* **WHAT YOU WILL DO**
Copy the lines below exactly. Start at the first and finish with the line containing "Kellen UNIHOC (85, 1043)".

━━━━━━━━━━━━━━━━━━━━━━━━━━━━━━

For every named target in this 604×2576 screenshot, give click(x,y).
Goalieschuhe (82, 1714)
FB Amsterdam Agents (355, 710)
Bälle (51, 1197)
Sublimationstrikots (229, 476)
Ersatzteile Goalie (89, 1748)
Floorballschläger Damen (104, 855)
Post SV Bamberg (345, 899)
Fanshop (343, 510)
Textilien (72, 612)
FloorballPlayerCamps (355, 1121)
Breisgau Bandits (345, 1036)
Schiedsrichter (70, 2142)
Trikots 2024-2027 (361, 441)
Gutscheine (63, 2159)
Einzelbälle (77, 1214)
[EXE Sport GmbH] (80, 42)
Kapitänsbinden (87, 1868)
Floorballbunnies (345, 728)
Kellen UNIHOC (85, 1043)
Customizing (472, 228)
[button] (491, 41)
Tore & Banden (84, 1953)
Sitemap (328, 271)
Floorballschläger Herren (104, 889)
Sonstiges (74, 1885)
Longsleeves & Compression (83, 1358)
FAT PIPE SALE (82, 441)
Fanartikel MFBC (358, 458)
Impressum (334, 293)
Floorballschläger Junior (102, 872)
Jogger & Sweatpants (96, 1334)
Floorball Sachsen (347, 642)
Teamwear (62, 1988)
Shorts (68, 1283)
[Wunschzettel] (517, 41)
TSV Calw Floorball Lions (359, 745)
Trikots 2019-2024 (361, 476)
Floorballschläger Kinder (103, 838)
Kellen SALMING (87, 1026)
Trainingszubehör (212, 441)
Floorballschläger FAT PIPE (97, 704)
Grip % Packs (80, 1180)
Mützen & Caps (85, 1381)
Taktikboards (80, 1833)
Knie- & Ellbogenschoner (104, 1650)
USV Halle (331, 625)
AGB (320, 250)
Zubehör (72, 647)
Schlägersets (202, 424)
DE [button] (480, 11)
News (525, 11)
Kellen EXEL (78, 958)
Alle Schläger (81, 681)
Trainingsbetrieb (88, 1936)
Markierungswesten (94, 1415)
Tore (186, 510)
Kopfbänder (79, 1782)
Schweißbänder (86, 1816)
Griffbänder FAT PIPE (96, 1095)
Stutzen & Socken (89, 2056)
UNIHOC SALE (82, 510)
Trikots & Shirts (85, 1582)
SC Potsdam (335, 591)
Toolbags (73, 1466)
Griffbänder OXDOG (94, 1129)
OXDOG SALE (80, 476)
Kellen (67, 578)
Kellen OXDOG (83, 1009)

━━━━━━━━━━━━━━━━━━━━━━━━━━━━━━

* **YOUR SOLUTION**
For every named target in this 604×2576 screenshot, give click(x,y).
Goalieschuhe (82, 1714)
FB Amsterdam Agents (355, 710)
Bälle (51, 1197)
Sublimationstrikots (229, 476)
Ersatzteile Goalie (89, 1748)
Floorballschläger Damen (104, 855)
Post SV Bamberg (345, 899)
Fanshop (343, 510)
Textilien (72, 612)
FloorballPlayerCamps (355, 1121)
Breisgau Bandits (345, 1036)
Schiedsrichter (70, 2142)
Trikots 2024-2027 (361, 441)
Gutscheine (63, 2159)
Einzelbälle (77, 1214)
[EXE Sport GmbH] (80, 42)
Kapitänsbinden (87, 1868)
Floorballbunnies (345, 728)
Kellen UNIHOC (85, 1043)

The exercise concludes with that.